Navigant Research Blog

When Energy Efficiency Equals Economic Development

— March 13, 2012

The cost of economic development in China – both in monetary terms and in externalities – is unparalleled.  The housing sector demonstrates not only the vast infrastructure development the Chinese government is driving, but also the human and environmental costs associated with the scale of development.  At the same time, the Chinese government is entertaining pragmatic reforms that could open the market for energy-efficient housing across China.

The Chinese real estate industry is anticipated to continue new construction at a rate of nearly 1 billion square feet every year until 2020, according to the Pike Research Global Building Stock Database.  The land for such infrastructure is the primary source of revenue for local governments, generated through one-time sales to property developers.  As a result, local governments have been transferring land at unimaginable rates to generate operating revenues, while burgeoning urban areas are left with a glut of energy-intense housing stock, constructed on the cheap.
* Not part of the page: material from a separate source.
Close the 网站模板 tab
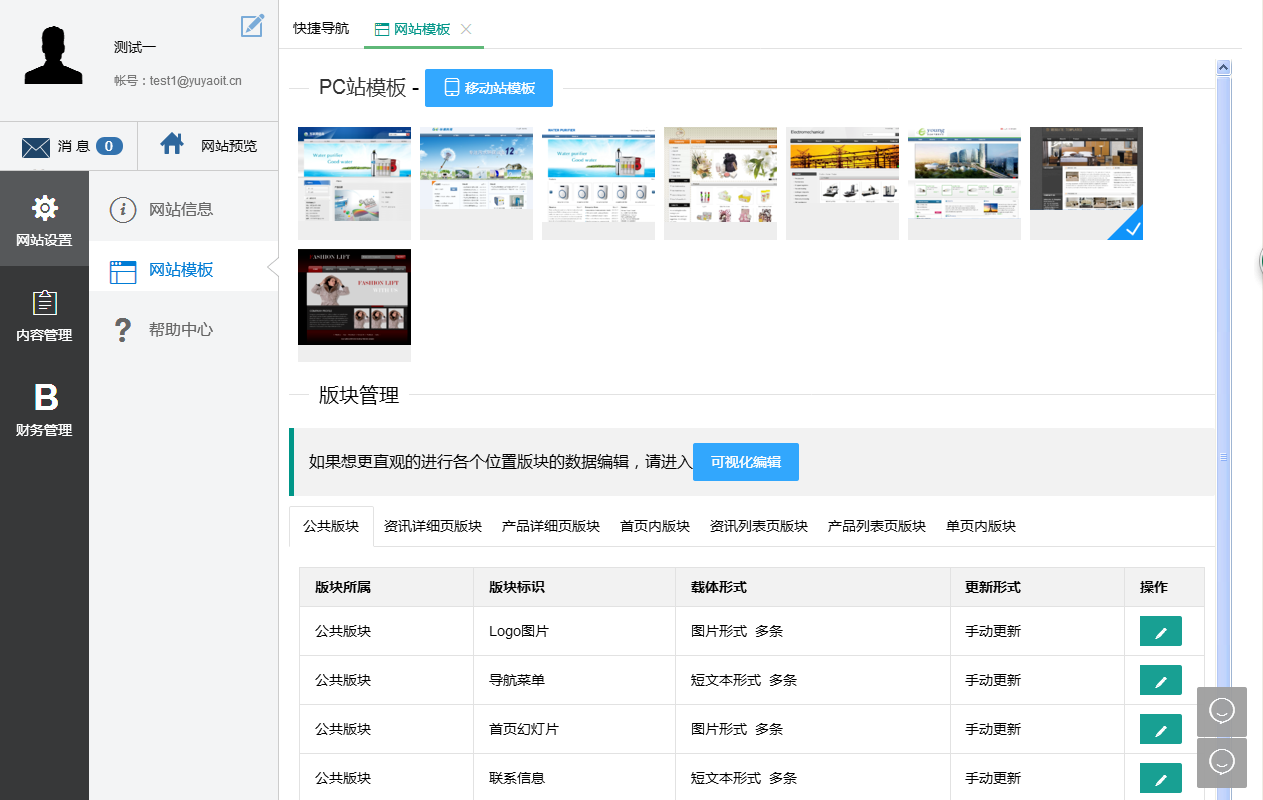 (x=466, y=29)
The impacts on the Chinese housing market – which has been booming since reforms in the 1990s permitted private homeownership – are well known; most analysts are holding their breath for the housing bubble in China to burst.  The solution to the ills of the housing industry in China might just be energy efficiency, of a sort.

The Chinese government has been trialing energy and environmental tariffs, designed to raise the cost of carbon-intense commodities to encourage energy efficiency, in parts of the country.  The measures may be nationalized in the future.  These taxes could provide relief to both the housing market and ameliorate the negative externalities imposed on Chinese citizens and the environment by overheated development.  Such a policy addresses what may be the root cause of the housing bubble: local governments could rely on taxes for operating revenues, rather than continuing one-time sales of land that encourage accelerated construction of sub-par housing.
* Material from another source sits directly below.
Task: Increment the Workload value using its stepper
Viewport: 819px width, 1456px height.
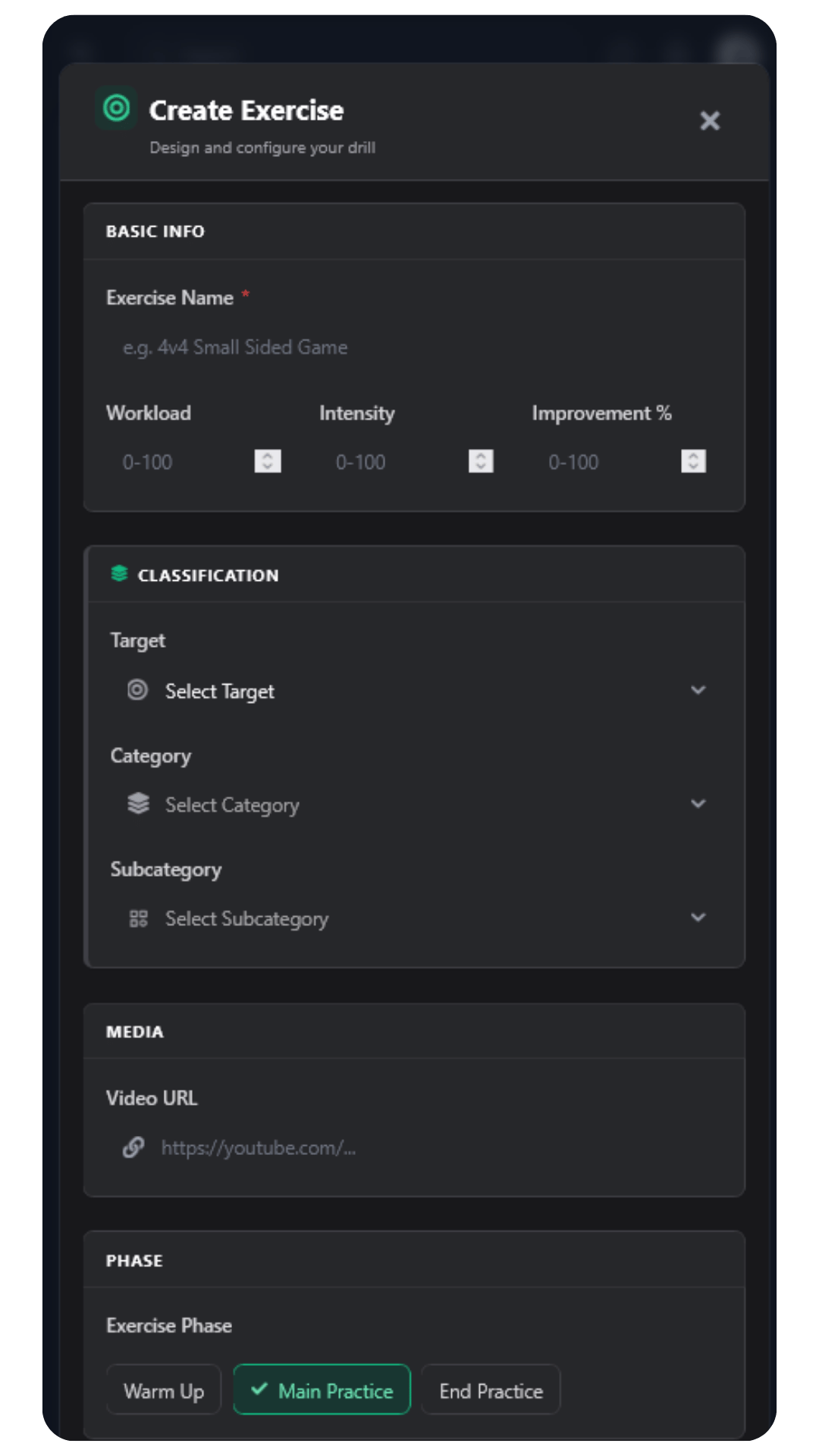Action: (268, 457)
So while Western countries like the United States are still debating whether energy efficiency mandates constitute “over-regulation,” the Chinese government is seriously pursuing policies to encourage energy efficiency – not because it’s good for the environment, but because it’s good economic policy.


Pentagon Looks for Energy Savings

— February 13, 2012

In these times of tightening budgets and linger economic uncertainty, the energy savings performance contract model appears to be enjoying growing popularity.  In our most recent analysis of the ESCO market in the United States, one of the most interesting dynamics in the market is the federal sector’s growing appetite for third-party financing.  This is a new course for the U.S. government and for the Department of Defense in particular, which has not favored the ESPC model historically.  It now appears the Pentagon, which spends roughly $4 billion annually on energy, is reviewing a broad menu of tools and resources that will ensure compliance with energy-saving mandates.

Third-party financing, accessed through guaranteed savings contracts, presents a unique opportunity for the DoD to reach energy savings targets in its portfolio of buildings, despite declining Congressional appropriations.  In these budgetary conditions the approach calls for low-cost, scalable tools that will assess initial energy performance and identify opportunities for improvement, and provide on-going feedback, without requiring an onsite energy auditor.  Such a tool exists: FirstFuels’s Rapid Building Assessment, which my colleague Eric Bloom wrote about last September.  It appears FirstFuels’s RBA, like the ESPC model, is seeing growing adoption in the federal sector.

Rapid Building Assessment was one of 27 proposals selected by the Department of Defense’s Environmental Security Technology Certification Program (ESTCP) to demonstrate how energy technologies can save the military dollars and kilowatt-hours.  The “zero-touch” software aims to assess energy performance across the DoD’s more than 300,000 buildings using algorithms applied to consumption data to deliver actionable intelligence on building energy performance.  At roughly $2,000 per building, RBA can track down energy savings opportunities without human interference, cutting costs from the start.  And with the help of the widely used International Performance Measurement and Verification Protocol (IPMVP), RBA can provide feedback on actual savings.  Measurement and verification is a requirement for Federal sector energy savings projects.

The energy consumption profile of the Department of Defense is unique, given its particular operational requirements, which can mean big costs even just to assess energy savings opportunities.  Given the time and monetary constraints the DoD faces in implementing energy efficiency measures, the selection of FirstFuel’s RBA could be the solution to getting out from between that rock and hard place.